§ **Task directions**
The message about reducing syslog I/O, shown below, includes an example configuration line. List every facility that this line sets to none.

§ **Given passage**
* Begin *
If you prefix the filename with a -, that tells syslog not to flush the data
to disk immediately (which is only good in case of a kernel crash, as you
might not miss a log entry leading to it, ha!), and it is inefficient
forcing a sync every log entry when you have a log entry more at least every
few seconds, and much more so when you have hundreds or thousands a second.

Note, this isn't exactly standard in all versions of syslog.  Do a "man
syslog.conf" to make sure it applies to your OS, but generally is standard
with Linux, and other operating systems have others ways to allow for normal
buffering.

So, instead of a line like:
*.debug;mail.none;authpriv.none;cron.none               /var/log/messages
Use the following:
*.debug;mail.none;authpriv.none;cron.none               -/var/log/messages


How are you doing your log rotates?  That seems strange that it would cause
problems, as that should be a relatively light process, unless you are doing
something like compressing the logs when you rotate.  It should be just be a
mv and then send a -HUP to syslogd.  Of course, if a simple grep is causing
issues, then it sounds like you definitely have some sort of resource
contention problem.



> -----Original Message-----
> From: Michael Fortson [mailto:[email protected]]
> Sent: Wednesday, February 11, 2009 8:38 PM
> To: John Lauro
> Cc: James Brady; [email protected]
> Subject: Re: Reducing I/O load of logging
> 
> Hi John,
> 
> Can you explain what you mean by making sure there's a dash in the
> name? Is this for something like syslog via /var/log/messages?
* End *
§ **Excerpted records**
* Begin *
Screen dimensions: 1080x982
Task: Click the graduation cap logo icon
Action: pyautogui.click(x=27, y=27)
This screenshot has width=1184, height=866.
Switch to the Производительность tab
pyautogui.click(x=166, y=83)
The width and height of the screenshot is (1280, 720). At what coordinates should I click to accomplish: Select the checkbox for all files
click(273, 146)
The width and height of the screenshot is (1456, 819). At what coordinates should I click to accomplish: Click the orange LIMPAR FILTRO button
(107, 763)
* End *
* Begin *
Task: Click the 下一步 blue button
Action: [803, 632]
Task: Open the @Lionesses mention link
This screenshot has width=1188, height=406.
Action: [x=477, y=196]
* End *
* Begin *
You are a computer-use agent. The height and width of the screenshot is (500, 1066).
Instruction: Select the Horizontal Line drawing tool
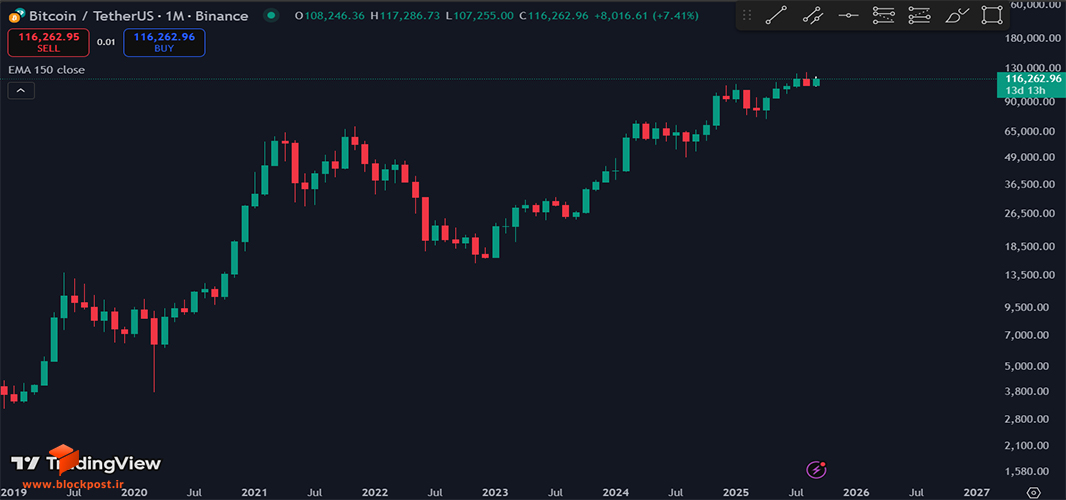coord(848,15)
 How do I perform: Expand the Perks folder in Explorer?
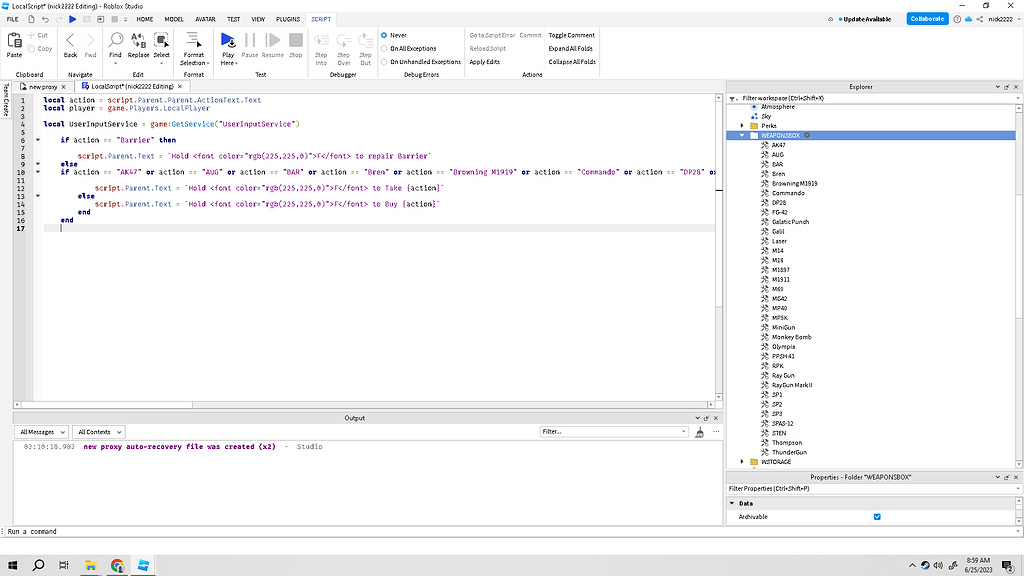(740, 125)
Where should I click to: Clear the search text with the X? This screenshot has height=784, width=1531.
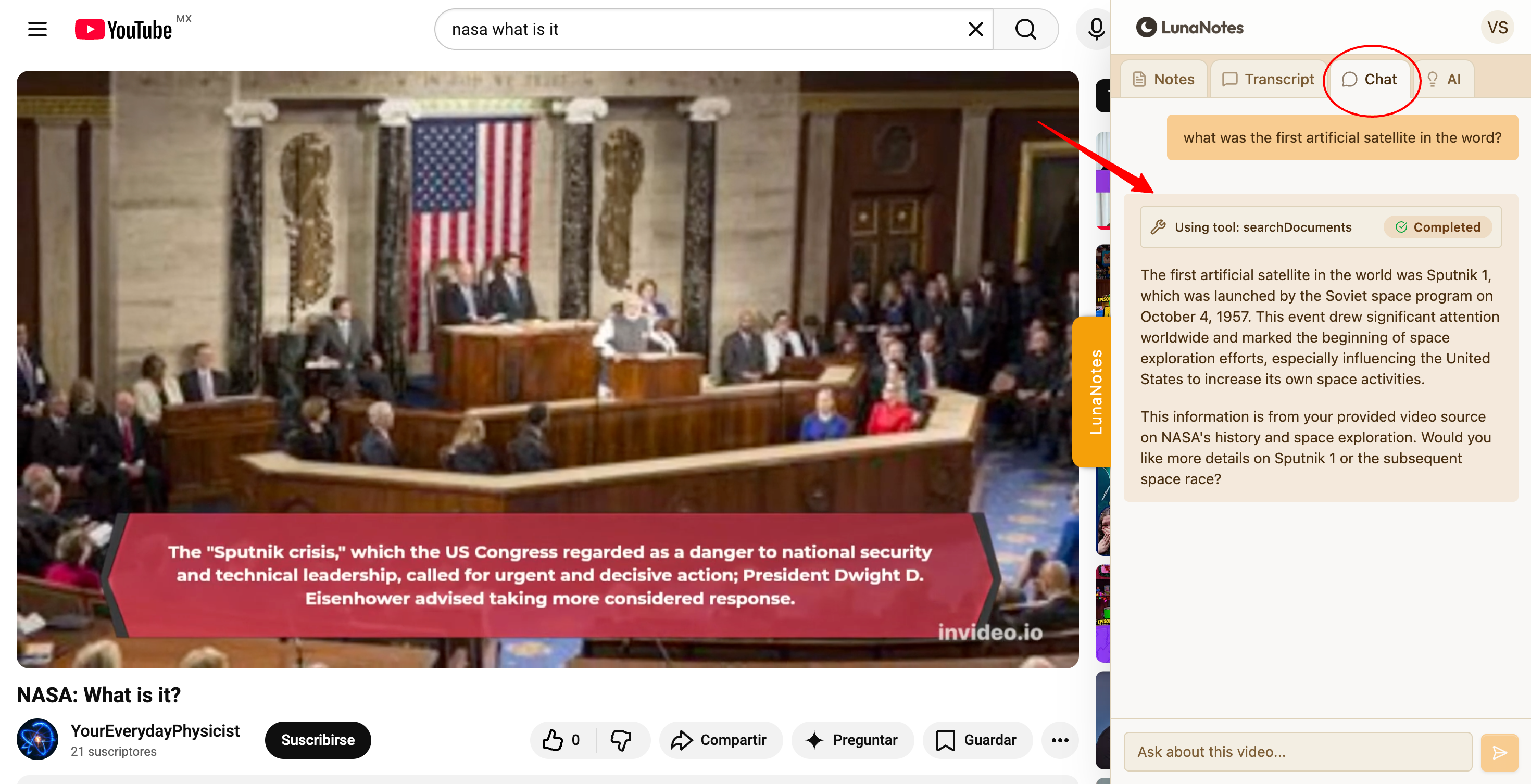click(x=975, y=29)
* End *
§ **Finished exercise**
mail, authpriv, cron